## [ACTIVITY]
All that is needed is a count of the lines in this data that contain the word "pixels".

## [SUPPLIED ENTRIES]

'''

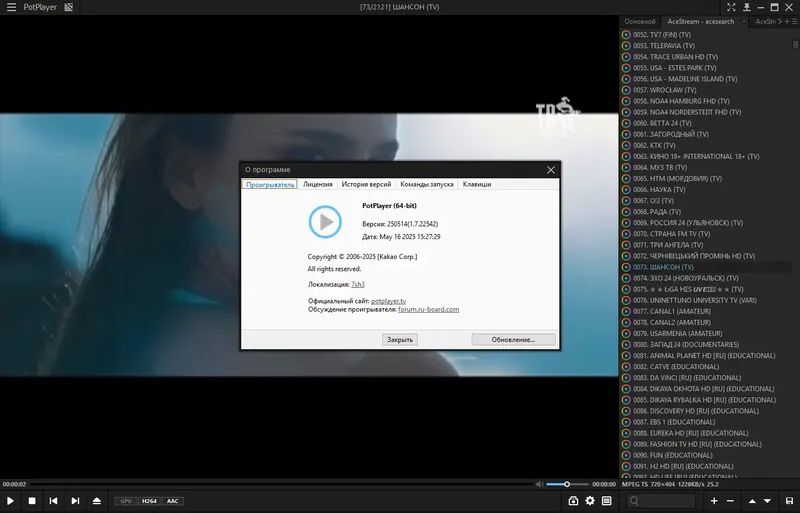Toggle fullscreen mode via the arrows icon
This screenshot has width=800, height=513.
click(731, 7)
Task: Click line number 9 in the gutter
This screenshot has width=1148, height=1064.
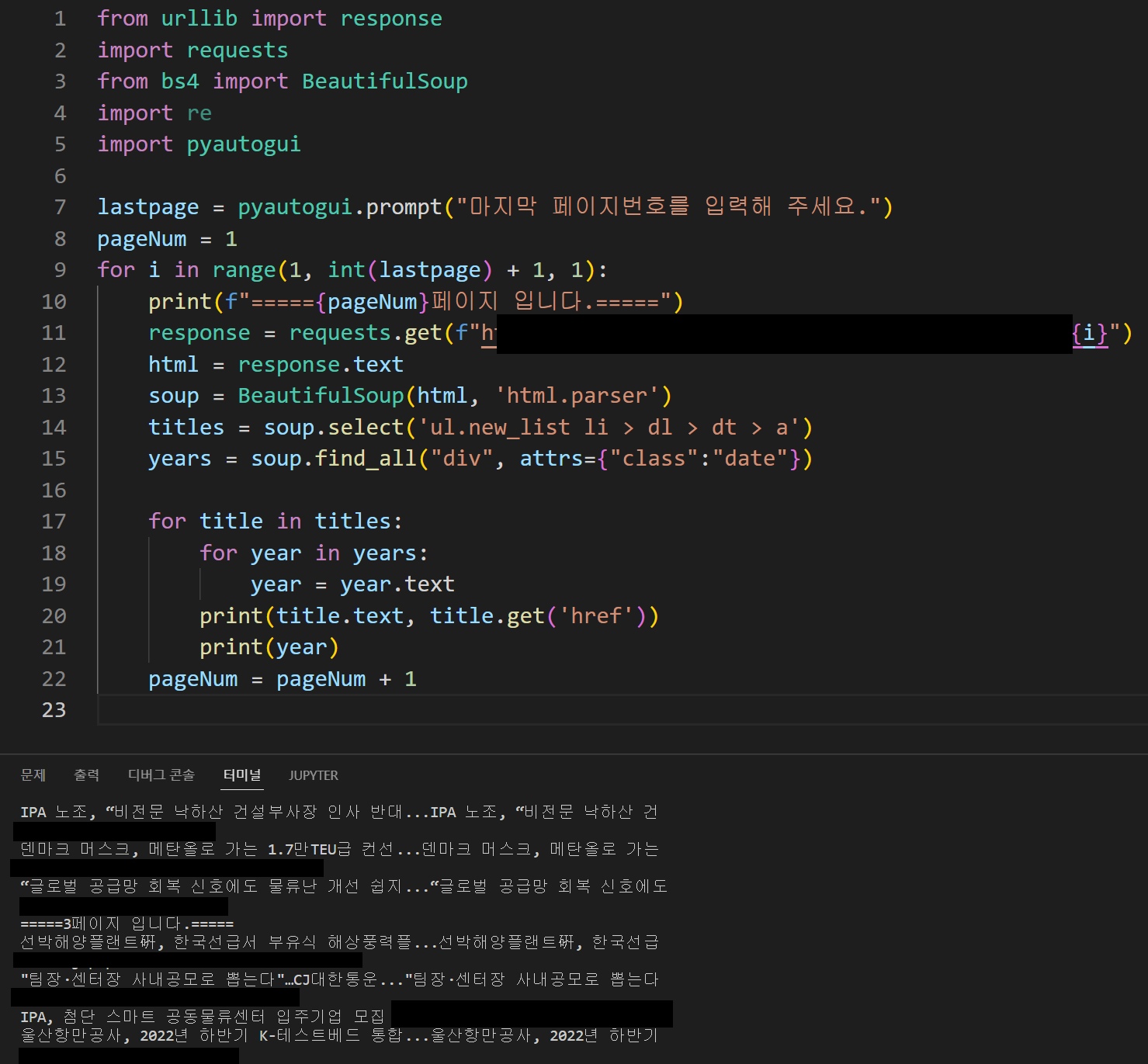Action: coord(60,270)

'''
'''

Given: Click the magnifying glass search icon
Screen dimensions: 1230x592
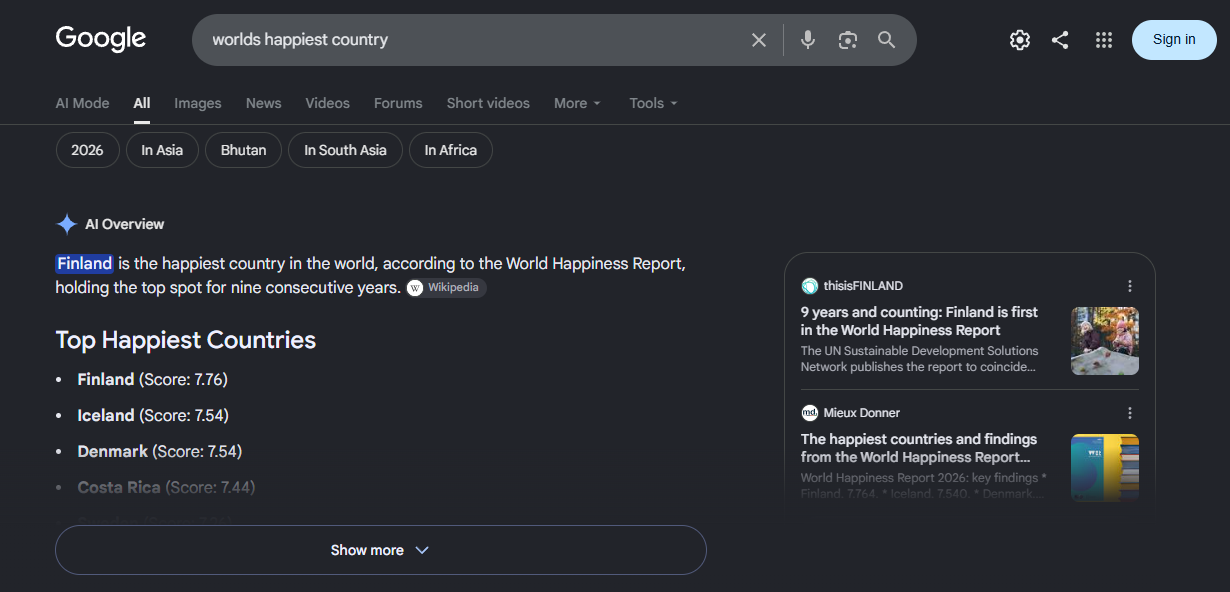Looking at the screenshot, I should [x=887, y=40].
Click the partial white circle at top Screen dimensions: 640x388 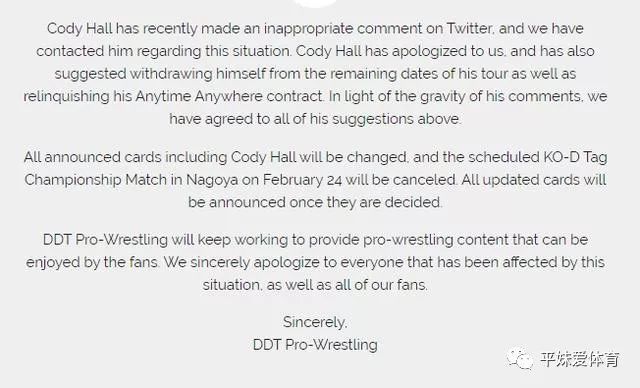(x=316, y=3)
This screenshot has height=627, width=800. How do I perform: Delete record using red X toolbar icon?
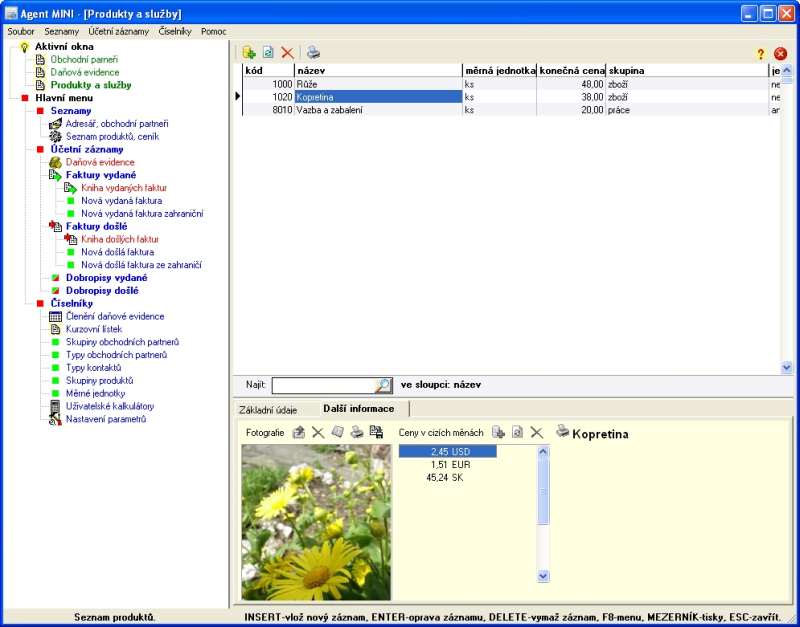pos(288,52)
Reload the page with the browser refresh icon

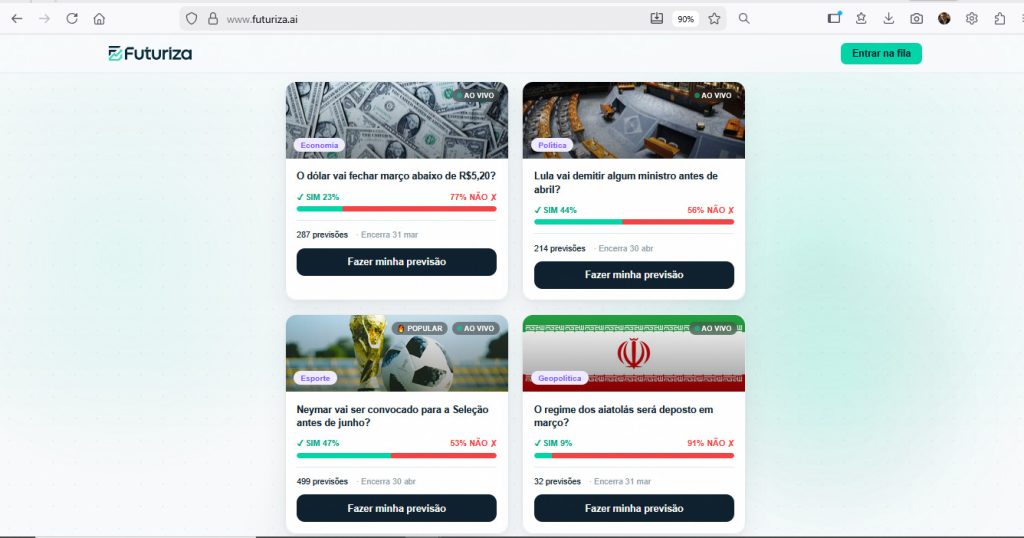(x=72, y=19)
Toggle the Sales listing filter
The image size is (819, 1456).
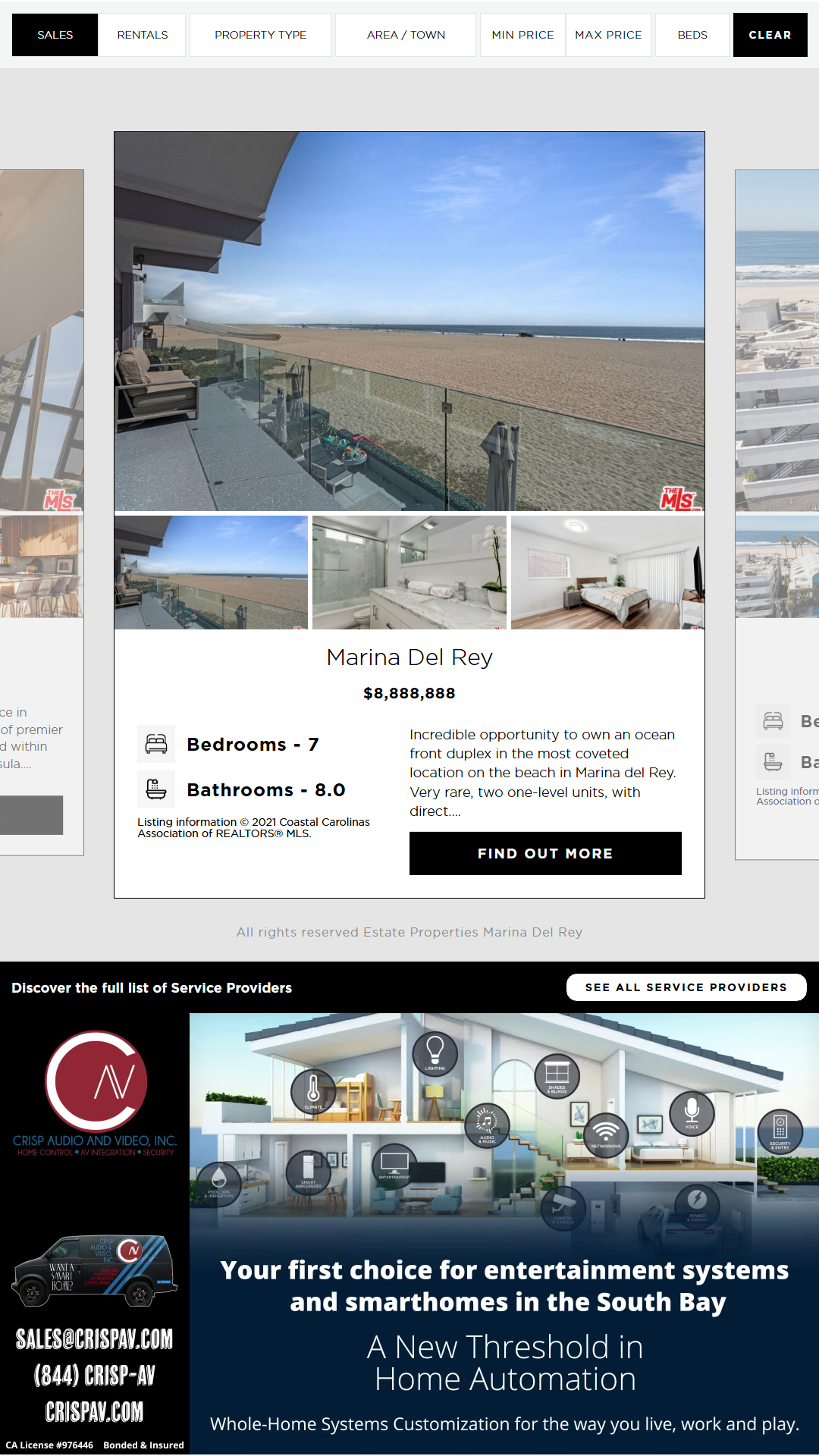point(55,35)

'''
'''

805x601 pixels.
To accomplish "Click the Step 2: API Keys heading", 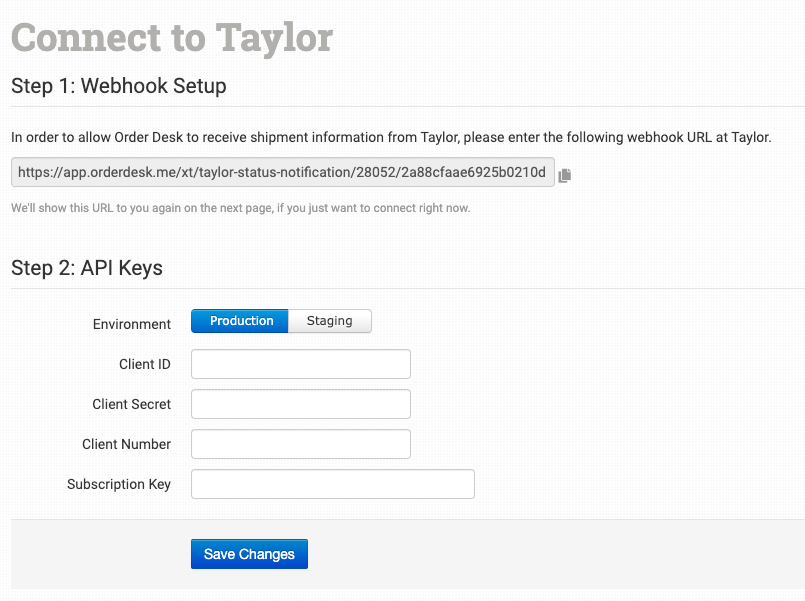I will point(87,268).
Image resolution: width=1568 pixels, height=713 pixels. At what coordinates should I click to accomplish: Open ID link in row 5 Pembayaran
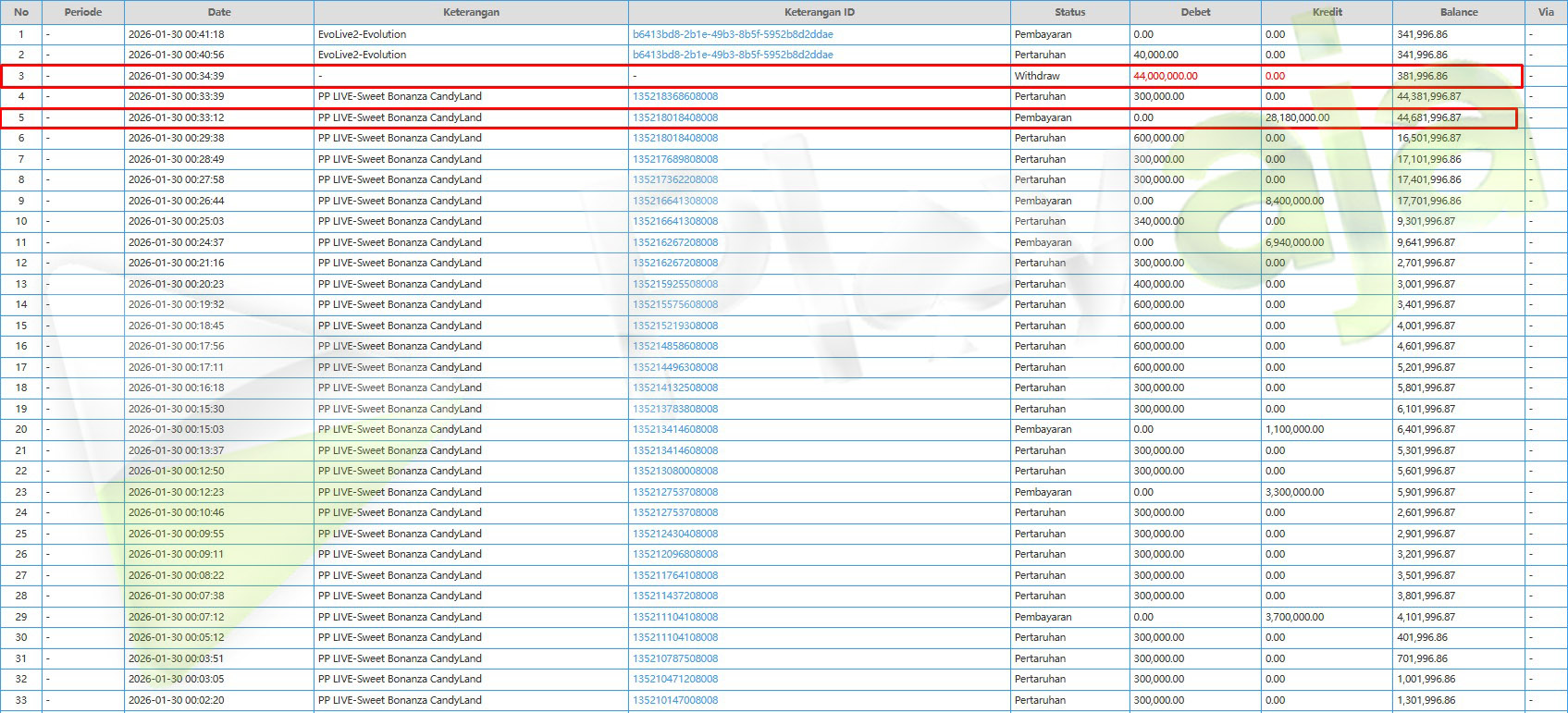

'''

## [OUTPUT BELOW]
2